» To do
Repeat exactly the line containing "Livres (10, 2436)" and every line after it in the entries, and nothing besides.
[The data Boundary: Start]
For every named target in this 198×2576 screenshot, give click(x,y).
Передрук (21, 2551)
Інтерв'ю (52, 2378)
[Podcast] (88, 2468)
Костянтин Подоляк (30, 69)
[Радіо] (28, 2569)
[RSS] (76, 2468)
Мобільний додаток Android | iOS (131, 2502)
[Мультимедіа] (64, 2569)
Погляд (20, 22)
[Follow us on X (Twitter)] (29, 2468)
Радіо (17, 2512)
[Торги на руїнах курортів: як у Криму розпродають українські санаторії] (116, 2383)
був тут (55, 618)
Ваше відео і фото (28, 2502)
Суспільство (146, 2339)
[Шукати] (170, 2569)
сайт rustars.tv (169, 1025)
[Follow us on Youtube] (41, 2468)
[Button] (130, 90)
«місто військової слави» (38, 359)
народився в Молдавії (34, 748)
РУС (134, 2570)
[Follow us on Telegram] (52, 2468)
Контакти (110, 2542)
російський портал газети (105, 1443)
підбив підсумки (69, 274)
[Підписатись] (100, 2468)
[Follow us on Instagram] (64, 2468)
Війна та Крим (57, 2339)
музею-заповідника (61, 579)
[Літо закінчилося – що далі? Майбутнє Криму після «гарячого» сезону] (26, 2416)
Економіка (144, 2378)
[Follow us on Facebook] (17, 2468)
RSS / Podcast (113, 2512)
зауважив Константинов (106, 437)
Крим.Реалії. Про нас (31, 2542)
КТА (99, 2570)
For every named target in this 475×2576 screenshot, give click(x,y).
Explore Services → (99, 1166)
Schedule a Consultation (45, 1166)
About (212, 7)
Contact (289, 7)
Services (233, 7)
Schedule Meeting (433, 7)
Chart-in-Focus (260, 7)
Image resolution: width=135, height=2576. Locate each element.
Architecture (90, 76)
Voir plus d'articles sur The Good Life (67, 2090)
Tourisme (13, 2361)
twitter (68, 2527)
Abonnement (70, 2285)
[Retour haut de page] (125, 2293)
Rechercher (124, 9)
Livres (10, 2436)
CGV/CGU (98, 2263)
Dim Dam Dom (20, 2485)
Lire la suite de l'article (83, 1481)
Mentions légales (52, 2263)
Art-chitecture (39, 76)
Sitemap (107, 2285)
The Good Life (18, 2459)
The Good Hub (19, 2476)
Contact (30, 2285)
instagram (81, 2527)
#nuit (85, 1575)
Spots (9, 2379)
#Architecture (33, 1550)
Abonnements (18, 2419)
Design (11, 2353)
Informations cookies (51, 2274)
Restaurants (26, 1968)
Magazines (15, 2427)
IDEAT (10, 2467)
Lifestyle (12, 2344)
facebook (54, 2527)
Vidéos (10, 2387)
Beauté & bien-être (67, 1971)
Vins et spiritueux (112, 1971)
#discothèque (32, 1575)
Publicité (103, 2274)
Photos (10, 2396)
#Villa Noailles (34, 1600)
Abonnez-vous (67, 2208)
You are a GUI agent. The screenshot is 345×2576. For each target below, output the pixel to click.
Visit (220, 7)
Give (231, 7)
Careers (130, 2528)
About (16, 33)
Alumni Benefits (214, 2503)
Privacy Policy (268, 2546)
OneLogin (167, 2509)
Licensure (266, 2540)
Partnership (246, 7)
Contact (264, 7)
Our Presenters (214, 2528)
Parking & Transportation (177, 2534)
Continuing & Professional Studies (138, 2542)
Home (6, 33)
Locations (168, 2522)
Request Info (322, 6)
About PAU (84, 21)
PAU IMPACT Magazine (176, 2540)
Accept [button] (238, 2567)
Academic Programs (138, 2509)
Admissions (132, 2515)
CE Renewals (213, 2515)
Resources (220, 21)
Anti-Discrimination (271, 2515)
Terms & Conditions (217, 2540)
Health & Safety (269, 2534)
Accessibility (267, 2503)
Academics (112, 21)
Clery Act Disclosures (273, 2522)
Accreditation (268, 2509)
[The data Boundary: End]
» Answer to this task
Livres (10, 2436)
CGV/CGU (98, 2263)
Dim Dam Dom (20, 2485)
Lire la suite de l'article (83, 1481)
Mentions légales (52, 2263)
Art-chitecture (39, 76)
Sitemap (107, 2285)
The Good Life (18, 2459)
The Good Hub (19, 2476)
Contact (30, 2285)
instagram (81, 2527)
#nuit (85, 1575)
Spots (9, 2379)
#Architecture (33, 1550)
Abonnements (18, 2419)
Design (11, 2353)
Informations cookies (51, 2274)
Restaurants (26, 1968)
Magazines (15, 2427)
IDEAT (10, 2467)
Lifestyle (12, 2344)
facebook (54, 2527)
Vidéos (10, 2387)
Beauté & bien-être (67, 1971)
Vins et spiritueux (112, 1971)
#discothèque (32, 1575)
Publicité (103, 2274)
Photos (10, 2396)
#Villa Noailles (34, 1600)
Abonnez-vous (67, 2208)
You are a GUI agent. The screenshot is 345×2576. For each target below, output the pixel to click.
Visit (220, 7)
Give (231, 7)
Careers (130, 2528)
About (16, 33)
Alumni Benefits (214, 2503)
Privacy Policy (268, 2546)
OneLogin (167, 2509)
Licensure (266, 2540)
Partnership (246, 7)
Contact (264, 7)
Our Presenters (214, 2528)
Parking & Transportation (177, 2534)
Continuing & Professional Studies (138, 2542)
Home (6, 33)
Locations (168, 2522)
Request Info (322, 6)
About PAU (84, 21)
PAU IMPACT Magazine (176, 2540)
Accept [button] (238, 2567)
Academic Programs (138, 2509)
Admissions (132, 2515)
CE Renewals (213, 2515)
Resources (220, 21)
Anti-Discrimination (271, 2515)
Terms & Conditions (217, 2540)
Health & Safety (269, 2534)
Accessibility (267, 2503)
Academics (112, 21)
Clery Act Disclosures (273, 2522)
Accreditation (268, 2509)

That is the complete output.